Establish the tool rest height so that its top edge is 1/16" below the lathe’s axis of rotation. Move it close enough to the work so that it is between 1/16" and 1/8" from the work. Again, turn the work several times by hand to verify clearances.
With the bevel of your roughing gouge riding on the work, turn the lathe on and gradually convert the square blank into a cylinder, taking the time to stop the lathe and reposition the rest when the distance between the rest and the work grows to more than 3/8". Fig. 6 shows the blank when I decided it was time to move the rest in closer.
Post time
I began the turning process by converting all four of my post blanks into cylinders before I did any decorative turning. Since my stock was dressed to 3" squares, these cylinders measured a bit more than 27/8" in diameter. I then began the fun stuff.
Because my tool rests are shop-made from wood, I find it useful to mark off sections of my spindle right on the rest.

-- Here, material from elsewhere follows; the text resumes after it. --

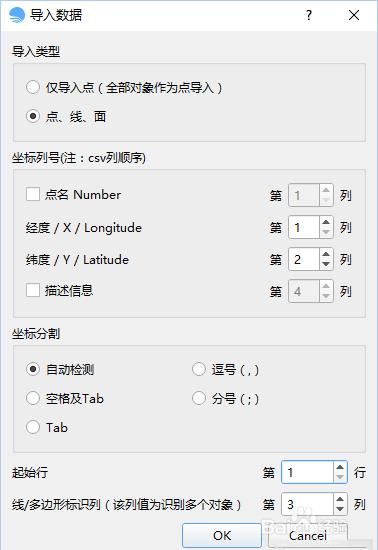This screenshot has width=378, height=550.
Task: Increase the Latitude column number
Action: 326,254
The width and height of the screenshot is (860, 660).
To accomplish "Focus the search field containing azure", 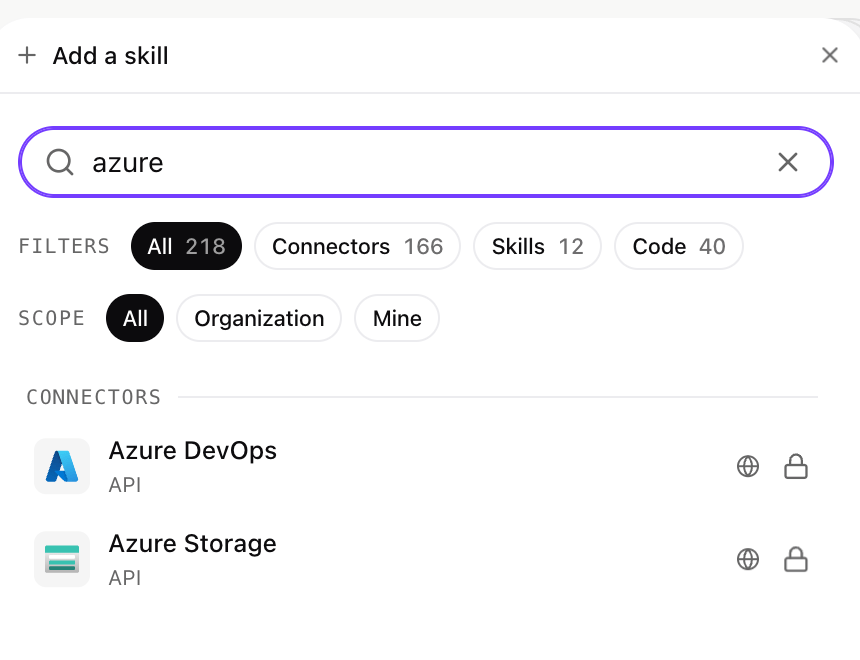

I can then transfer measurements directly from the rest to the work with no awkward and time-consuming stopping and starting. And when I go from one blank to another, I make sure to reposition the rest so the marks are correctly aligned for each new one (Fig. 7).
Basically, these turnings are a series of alternating coves and beads, and that’s the way I created the shapes.
I cut the coves in several passes, each of which began near the center of the adjacent bead with the 3/8" fingernail gouge standing on its side – bevel against the work – with the flute facing the cove I was about to cut. With the bevel on the roughed-in cylinder, I moved the gouge into the cove, rotating the tool 90 degrees as I went so that when I reached the center of the cove, the gouge’s flute was pointing directly up. I then moved to the bead on the other side of the cove and repeated the procedure, this time working back into the cove from the other side. In four or five passes, I created the cove and half the beads on either side.
The vase at the top of the post was a bit more complicated. There, with my roughing gouge, I first reduced the cylinder diameter to the thickest part of the vase, its pudgy little base (Fig. 8). I then returned to my 3/8" fingernail gouge and created the abrupt little cove below the vase and the more gradual cove at the vase’s middle section.
I formed the top of the vase, as well as the top and bottom of the ball, using the heel of my skew to peel off layers of wood. This technique can be a little tricky, and if you haven’t done it before, you may want to shift to scraping in this instance, or at the very least practice first on some scrap.
The trick to peeling off layers with a skew is making absolutely sure that the only part of the tool to touch the spinning work is the very bottom. If any other part of the skew touches the work – however briefly – it will be wrenched in your hand, slamming it onto the rest and probably damaging your work (if not your nerves).
Begin this movement with the skew standing almost on its edge on your tool rest, holding it maybe 15 degrees out of vertical, tilting away from the center of the V-cut you’re about to make. Then bring the bottom tip of the skew into your work very carefully and, a layer at a time, cut the V-shape by rotating the skew to vertical while the bottom edge is engaged with the work and moved carefully into the V (Fig. 9).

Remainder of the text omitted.